I’ll never forget being told I have cancer. I went in to the ER after visiting my doctor, he was afraid the pain in my side was my gallbladder about to rupture. After waiting for hours, getting scanned, and then waiting some more, at about 1am the doctor and nurse came into my room. The doctor said unfortunately it’s a little more serious than a gallbladder, the scan showed cancer in my liver. They handled it really well, and I’ve always appreciated that. They stayed with me in silence until I asked to be left alone. I called your mom from the hospital, partially so she could start processing the info as I drove home, and partially because I don’t think I could handle seeing the look on her face.

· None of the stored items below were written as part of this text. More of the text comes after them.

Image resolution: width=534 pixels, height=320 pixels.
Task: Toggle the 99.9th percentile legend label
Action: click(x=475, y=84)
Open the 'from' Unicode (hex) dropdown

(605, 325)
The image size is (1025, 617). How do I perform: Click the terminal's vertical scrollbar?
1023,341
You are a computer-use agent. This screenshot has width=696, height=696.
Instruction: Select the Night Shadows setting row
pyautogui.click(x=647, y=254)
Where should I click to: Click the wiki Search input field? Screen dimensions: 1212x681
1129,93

From there, your mom and I experienced a lot of ups and downs as we learned more about what I was up against. People get cancer all the time, and a lot of them are cured after like a year of treatment. Without knowing any better, I thought maybe that would be me. The worst day was when the oncologist told me, after I insisted on knowing, that the average life expectancy for what I had was 1-2 years. I’ll never forget that day either, up until that point I thought this would be curable. I was on a doctor’s examination table, and I felt like I floated across the room to your mom. The whole thing was so surreal and horrible. This was the worst day of my life.

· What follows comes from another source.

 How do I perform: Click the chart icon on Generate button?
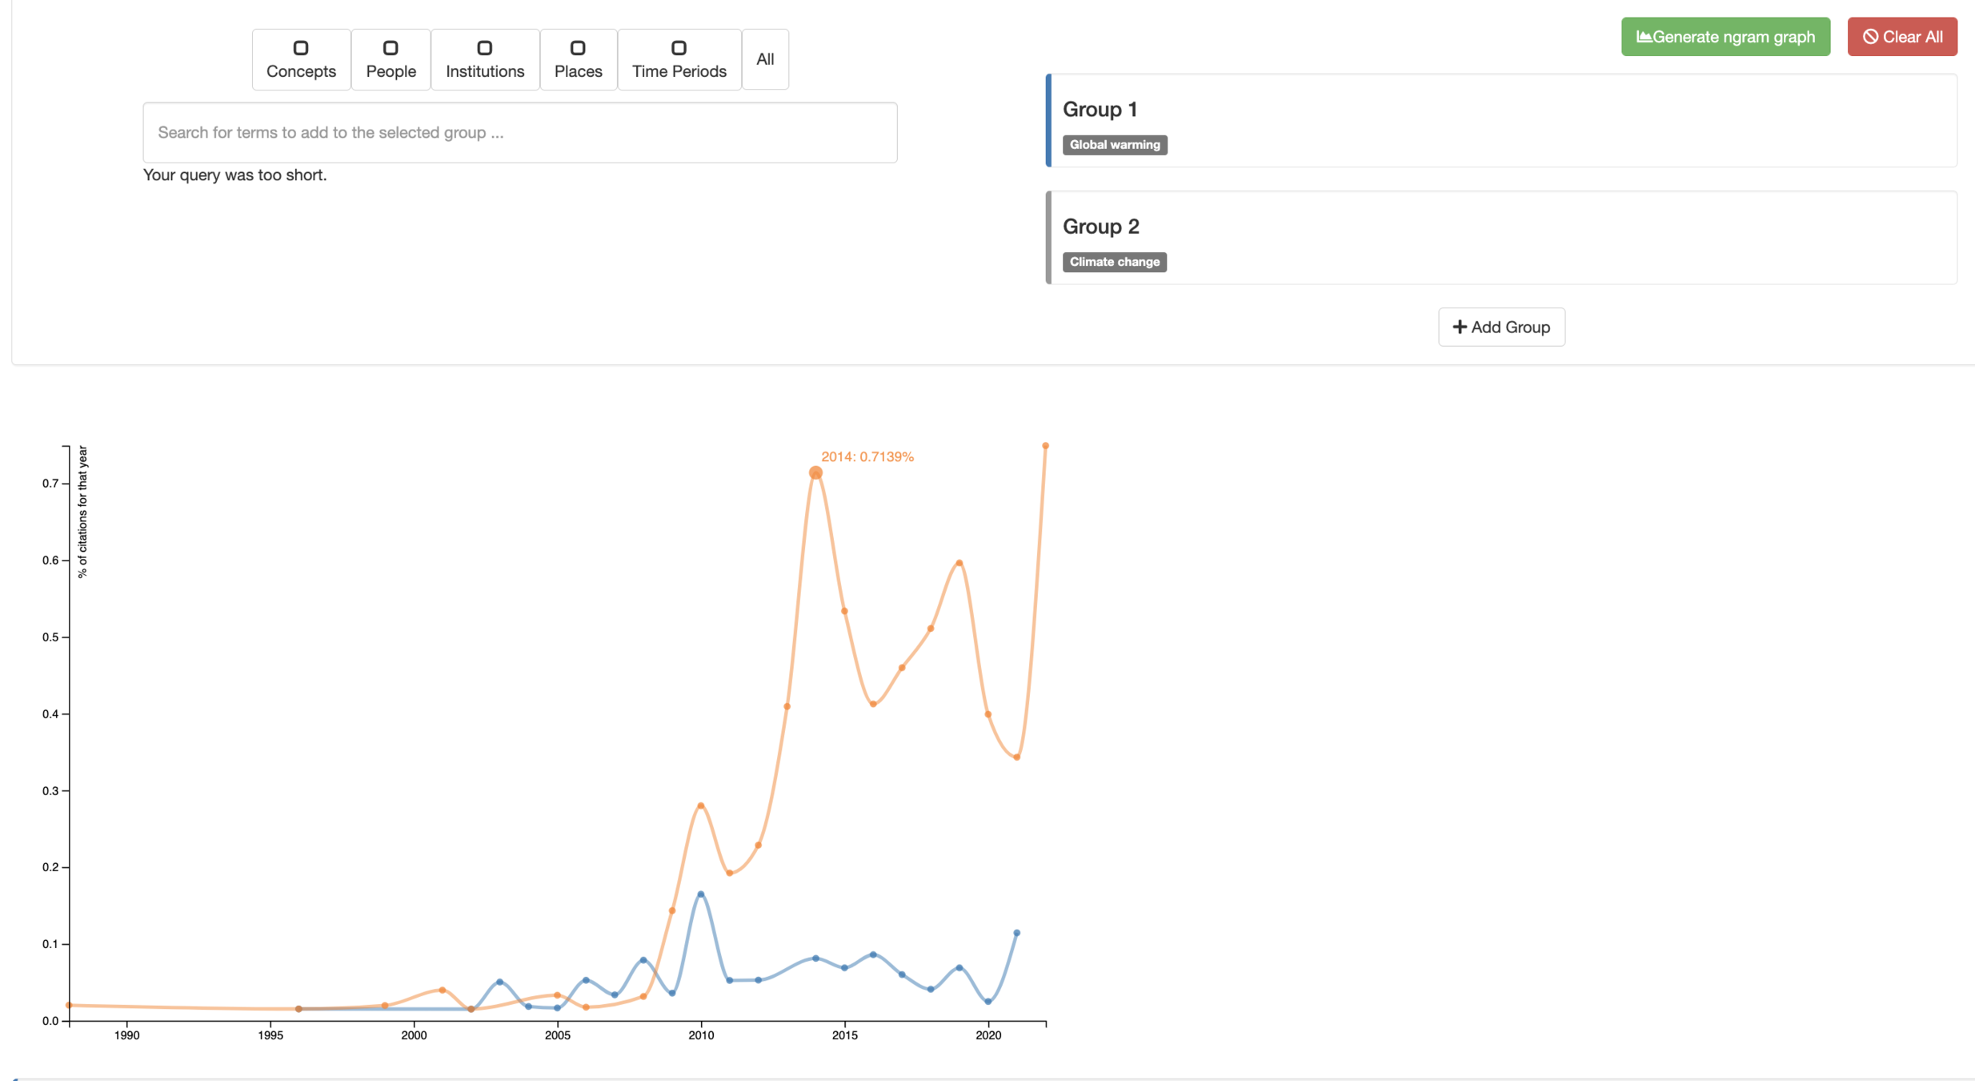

Weird title after those three paragraphs, there’s a point coming. I was depressed for the next two months. I had no appetite, I couldn’t sleep, I was a wreck. Then a funny thing happened, after a couple months I woke up one day and I just felt sick of being depressed all the time. I thought of something I was told earlier on that at the time I thought was complete bullshit, but now it was about to become my new mantra. I’m going to die some day, but that day’s not today. If I was so sad about my life possibly ending prematurely, then what was I doing moping around and not enjoying what time I had left? Sometimes happiness is a choice.

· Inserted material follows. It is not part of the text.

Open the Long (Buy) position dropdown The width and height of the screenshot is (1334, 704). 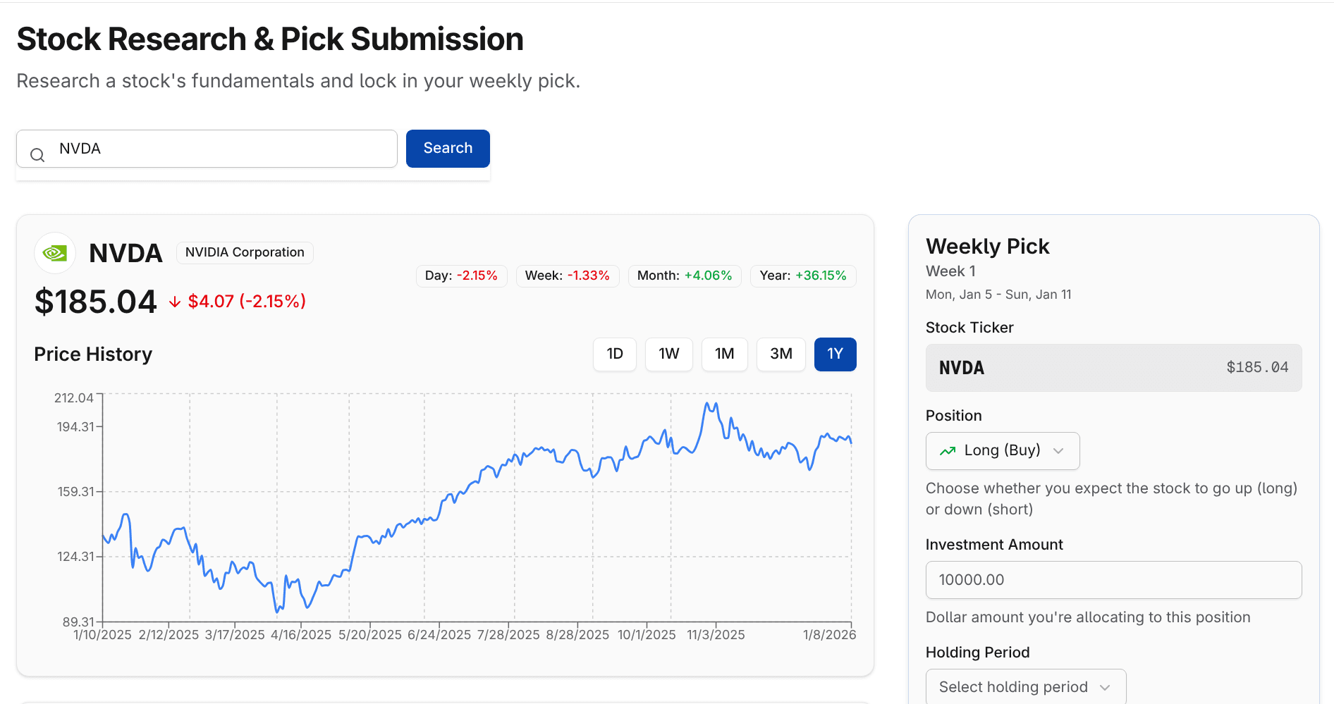1002,451
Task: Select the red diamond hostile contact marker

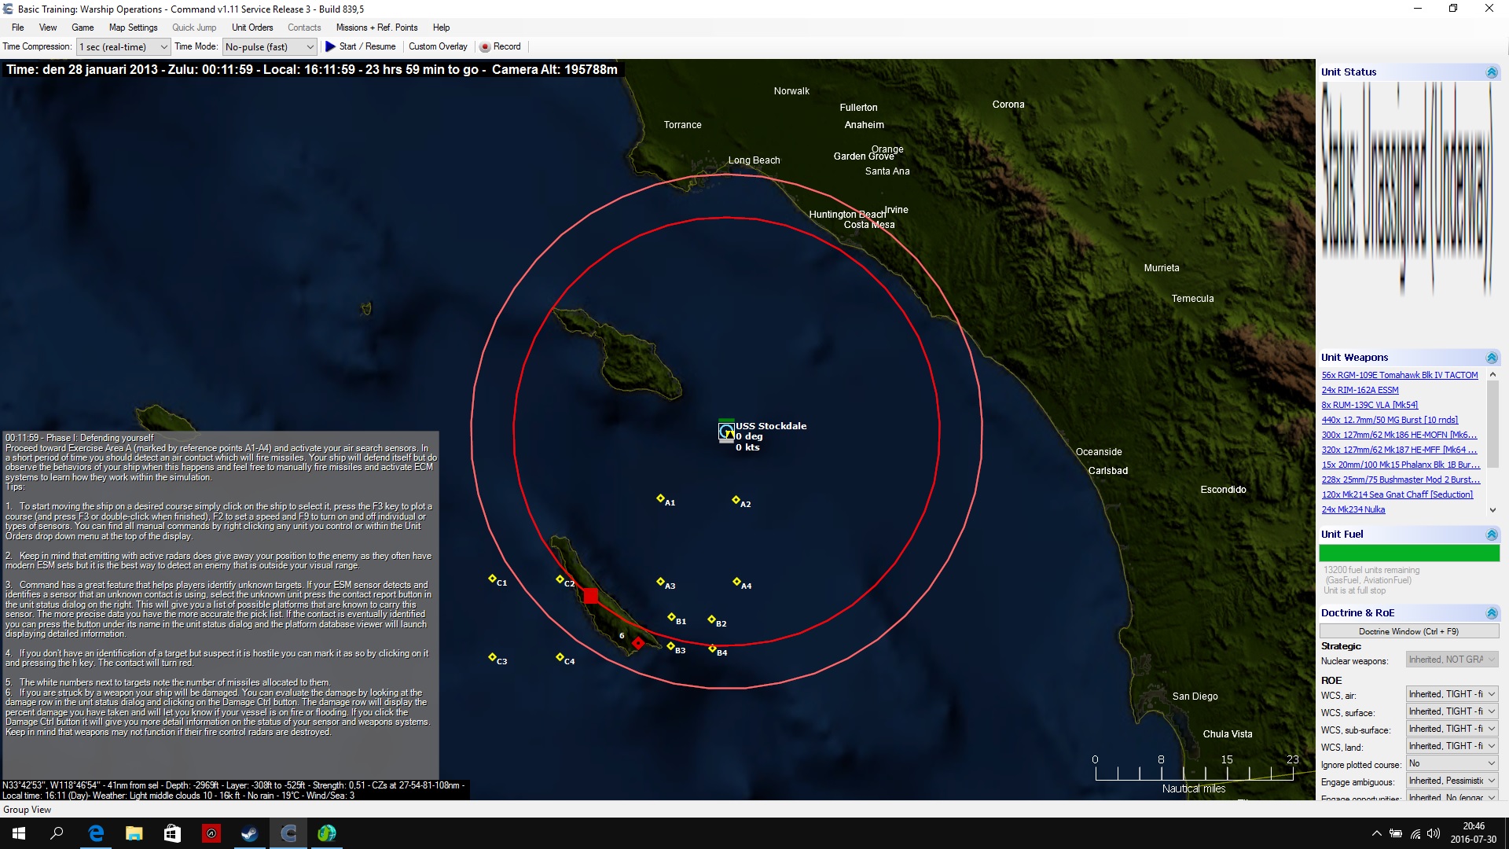Action: 638,643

This was a huge turning point for me. Suddenly I was focused on the things I love and that make life worth living. I truly appreciate and love every second I get to spend with you and your mom. Every smile, every giggle, every time you get my attention to chase you through the house, all of our dances in the living room, when you grab my cheeks and smile at me, when you hug me around my neck, going to the park, playing with our dogs, wrestling on the couch, hiding under blankets, when you hold my hand, when you say “wuv daddy”, I could list a thousand things you do and all of it each day brings me so much joy that there’s not a lot of room for sadness. I didn’t ask for this crash course, but I’ve become pretty good at living in the moment. There’s so much I used to take for granted just kind of going through the motions, in a weird way I’m glad I’m experiencing life the way I am right now.

Don’t get me wrong, I still have my moments where it can get overwhelming. The difference now from about a year ago is those moments pass, most of the time pretty quickly. Usually it’s later at night when I’m getting tired, but then I just get excited and grateful I get to see you in the morning. You’re so much more than I imagined, and I’m so thrilled for every second I get to be your dad. It’s true, I’m going to die some day. But that day’s not today. Right now, in this moment with you, I’m the happiest I’ve ever been.